Buffeted frequently by gales, and nearly constantly covered by a shroud of sea-mist, it is a difficult island to approach. It is even more difficult to land on because almost its entire circumference is composed of nearly vertical cliffs, some reaching as high as 1,600 ft (488m).

It was briefly explored from time to time during the first half of the 20th Century as a possible location for a weather station, but no suitable ground to place such a station was found. However, in 1968 an American icebreaker visited the island and discovered a volcanic eruption had created a small, flat shelf on one side of the island which the Norwegians named "New Rubble".  

"What drama, we wondered, was attached to this strange discovery. There were no markings to identify its origin or nationality. On the rocks a hundred yards away was a forty-four gallon drum and a pair of oars, with pieces of wood and a copper flotation or buoyancy tank opened out flat for some purpose. Thinking castaways might have landed, we made a brief search but found no human remains." -Crawford

Our mystery starts in 1964 when the South Africans mounted an expedition to Bouvet Island to explore New Rubble. The landing party, led by Lieutenant Commander Allan Crawford, discovered an abandoned whaleboat which was half sunk in a small lagoon on the spit of land. Crawford was only on the spit of land for 45 minutes, but he could find no signs of a camp or human remains on New Rubble.

Was it a life boat from a sunk ship who's passengers found scant comfort in the Earth's most forsaken place, or remains of an earlier, unrecorded expedition to the island, or pehaps just flotsam washed ashore?

The mystery remains without an answer. For a good discussion of it see An abandoned lifeboat at world’s end at the website A Blast from the Past.

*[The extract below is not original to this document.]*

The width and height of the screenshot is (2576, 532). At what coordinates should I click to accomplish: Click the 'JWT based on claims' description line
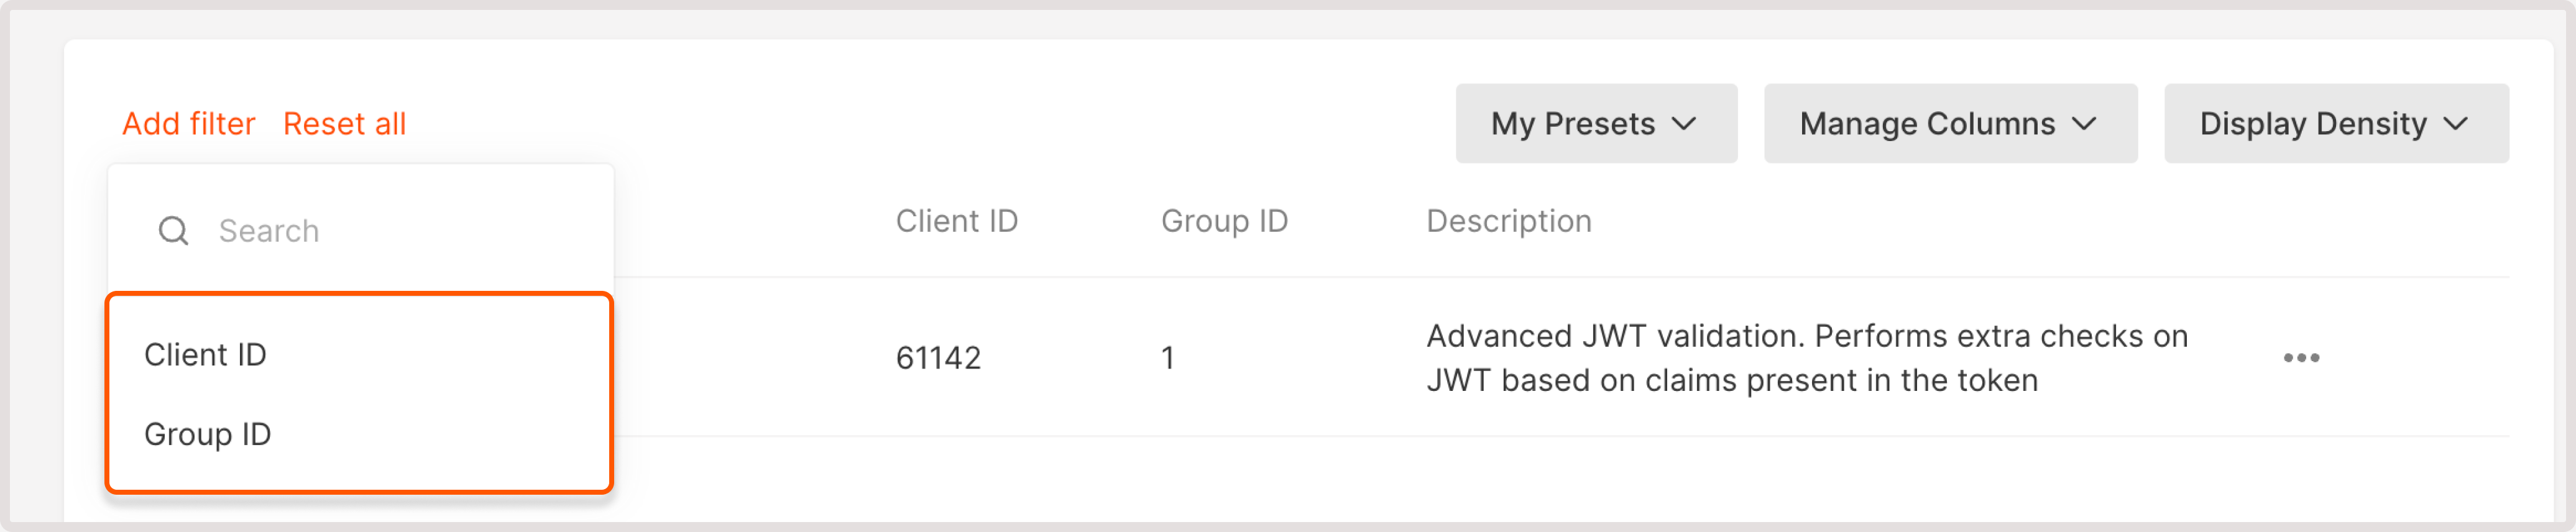[1731, 381]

He goes into some detail over the pros and cons of each possibility, and discusses the most likely candidate for a furtive exploration that might have lost the whaleboat.

2 comments:

talnik said...

Sounds like a good survival retreat for TEOTWAWKI.

ambisinistral said...

I dunno, that looks like a pretty dismal place to be stranded.

Granted, on the mainland you would face hordes of mutants and gangs of punk rockers on dune buggies looking to steal you gas and women, but at least you would have an outside chance of surviving.

There you would just freeze to death while getting blasted by an arctic gale.